> **Exercise A**
Please print the following rows verbatim, starting at the row containing "Click the 当下软件园 site logo" and ending after the row containing "Action: tap(83, 74)".

---

QUIT: Things I Have Absolutely No Need to Know

[Part of my mission to “live deliberately” involves ruthlessly cutting out anything that saps my time, energy or money to no good end.  I’m calling these things my “Quits,” and this is one of the many things that have found themselves on my Quits List.]


People at my office like to keep me informed of things I have absolutely no need to know.  It’s like a compulsion.  They absolutely cannot handle the pressure of having a bit of knowledge or a minor problem that they alone are guardian of, and so I’m constantly alerted to things I have no part in and can do nothing about.

I blame it on the fact that, over the course of the almost-decade I’ve been at my job, I’ve worked my way up through half a dozen positions, doing a little bit of everything for every department.  So at one point in time or another, almost everything has been under my jurisdiction.  But many things have not been for many years now, and although I try to point this out, the alerts still keep coming.  People just cannot control themselves.

---

> **Exercise B**
Output this stretch of the Quits essay verbatim, beginning at the words "QUIT: Things I" and ending after "do nothing about.".

---

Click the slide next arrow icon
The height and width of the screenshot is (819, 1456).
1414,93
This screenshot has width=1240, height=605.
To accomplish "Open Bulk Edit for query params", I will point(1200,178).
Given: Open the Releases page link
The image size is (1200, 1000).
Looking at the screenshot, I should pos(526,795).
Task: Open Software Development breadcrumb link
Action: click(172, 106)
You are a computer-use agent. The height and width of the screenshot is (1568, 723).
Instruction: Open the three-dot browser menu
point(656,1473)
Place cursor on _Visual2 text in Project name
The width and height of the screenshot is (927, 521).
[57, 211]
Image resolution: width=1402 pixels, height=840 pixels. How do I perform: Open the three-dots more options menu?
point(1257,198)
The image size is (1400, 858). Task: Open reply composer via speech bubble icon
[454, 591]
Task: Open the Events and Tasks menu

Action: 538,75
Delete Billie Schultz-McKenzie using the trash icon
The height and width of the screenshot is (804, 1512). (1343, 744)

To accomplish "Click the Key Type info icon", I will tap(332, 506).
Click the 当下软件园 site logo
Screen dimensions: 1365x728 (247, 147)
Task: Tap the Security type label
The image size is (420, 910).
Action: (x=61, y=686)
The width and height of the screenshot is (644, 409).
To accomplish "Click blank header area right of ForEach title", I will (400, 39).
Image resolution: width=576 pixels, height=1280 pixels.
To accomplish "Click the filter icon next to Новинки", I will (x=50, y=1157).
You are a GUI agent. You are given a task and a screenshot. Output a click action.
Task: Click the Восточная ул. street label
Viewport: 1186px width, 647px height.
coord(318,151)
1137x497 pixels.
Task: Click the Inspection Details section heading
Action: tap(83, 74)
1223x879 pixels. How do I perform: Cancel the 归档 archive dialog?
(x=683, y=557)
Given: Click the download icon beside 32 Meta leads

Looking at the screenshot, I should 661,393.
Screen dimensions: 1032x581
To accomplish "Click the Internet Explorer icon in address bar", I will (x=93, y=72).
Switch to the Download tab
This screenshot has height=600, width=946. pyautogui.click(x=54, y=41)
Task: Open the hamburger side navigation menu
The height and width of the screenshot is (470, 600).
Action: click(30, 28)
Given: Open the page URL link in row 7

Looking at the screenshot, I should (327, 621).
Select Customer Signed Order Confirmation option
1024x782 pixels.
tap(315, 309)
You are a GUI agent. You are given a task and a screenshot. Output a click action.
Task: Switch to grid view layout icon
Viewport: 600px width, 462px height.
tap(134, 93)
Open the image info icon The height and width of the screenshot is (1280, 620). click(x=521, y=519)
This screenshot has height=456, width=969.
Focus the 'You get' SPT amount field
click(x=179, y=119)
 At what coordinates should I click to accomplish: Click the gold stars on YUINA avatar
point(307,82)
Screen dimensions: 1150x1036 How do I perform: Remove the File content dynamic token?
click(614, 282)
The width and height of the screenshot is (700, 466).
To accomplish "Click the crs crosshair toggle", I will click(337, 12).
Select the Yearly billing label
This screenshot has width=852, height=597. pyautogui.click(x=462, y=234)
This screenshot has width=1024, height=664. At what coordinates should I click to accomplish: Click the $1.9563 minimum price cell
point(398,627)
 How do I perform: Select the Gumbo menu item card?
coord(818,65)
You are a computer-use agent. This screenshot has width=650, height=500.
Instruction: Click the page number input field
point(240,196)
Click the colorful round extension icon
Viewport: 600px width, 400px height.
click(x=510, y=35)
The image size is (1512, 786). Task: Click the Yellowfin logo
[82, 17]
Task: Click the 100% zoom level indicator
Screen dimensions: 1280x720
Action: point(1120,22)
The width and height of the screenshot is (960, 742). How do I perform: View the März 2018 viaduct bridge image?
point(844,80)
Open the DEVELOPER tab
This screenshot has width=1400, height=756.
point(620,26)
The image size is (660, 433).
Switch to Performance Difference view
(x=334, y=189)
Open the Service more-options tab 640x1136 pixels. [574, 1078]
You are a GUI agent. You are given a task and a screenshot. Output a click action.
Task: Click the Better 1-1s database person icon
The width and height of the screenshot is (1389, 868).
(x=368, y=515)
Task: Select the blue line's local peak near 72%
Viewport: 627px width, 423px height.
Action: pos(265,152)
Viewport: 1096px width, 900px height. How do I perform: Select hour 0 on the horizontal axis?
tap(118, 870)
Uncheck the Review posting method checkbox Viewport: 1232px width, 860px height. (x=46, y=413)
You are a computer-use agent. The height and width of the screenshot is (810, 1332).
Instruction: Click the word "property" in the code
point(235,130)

---

> **Written reply A**
Click the 当下软件园 site logo
Screen dimensions: 1365x728 (247, 147)
Task: Tap the Security type label
The image size is (420, 910).
Action: (x=61, y=686)
The width and height of the screenshot is (644, 409).
To accomplish "Click blank header area right of ForEach title", I will (400, 39).
Image resolution: width=576 pixels, height=1280 pixels.
To accomplish "Click the filter icon next to Новинки", I will (x=50, y=1157).
You are a GUI agent. You are given a task and a screenshot. Output a click action.
Task: Click the Восточная ул. street label
Viewport: 1186px width, 647px height.
coord(318,151)
1137x497 pixels.
Task: Click the Inspection Details section heading
Action: tap(83, 74)

> **Written reply B**
QUIT: Things I Have Absolutely No Need to Know

[Part of my mission to “live deliberately” involves ruthlessly cutting out anything that saps my time, energy or money to no good end.  I’m calling these things my “Quits,” and this is one of the many things that have found themselves on my Quits List.]


People at my office like to keep me informed of things I have absolutely no need to know.  It’s like a compulsion.  They absolutely cannot handle the pressure of having a bit of knowledge or a minor problem that they alone are guardian of, and so I’m constantly alerted to things I have no part in and can do nothing about.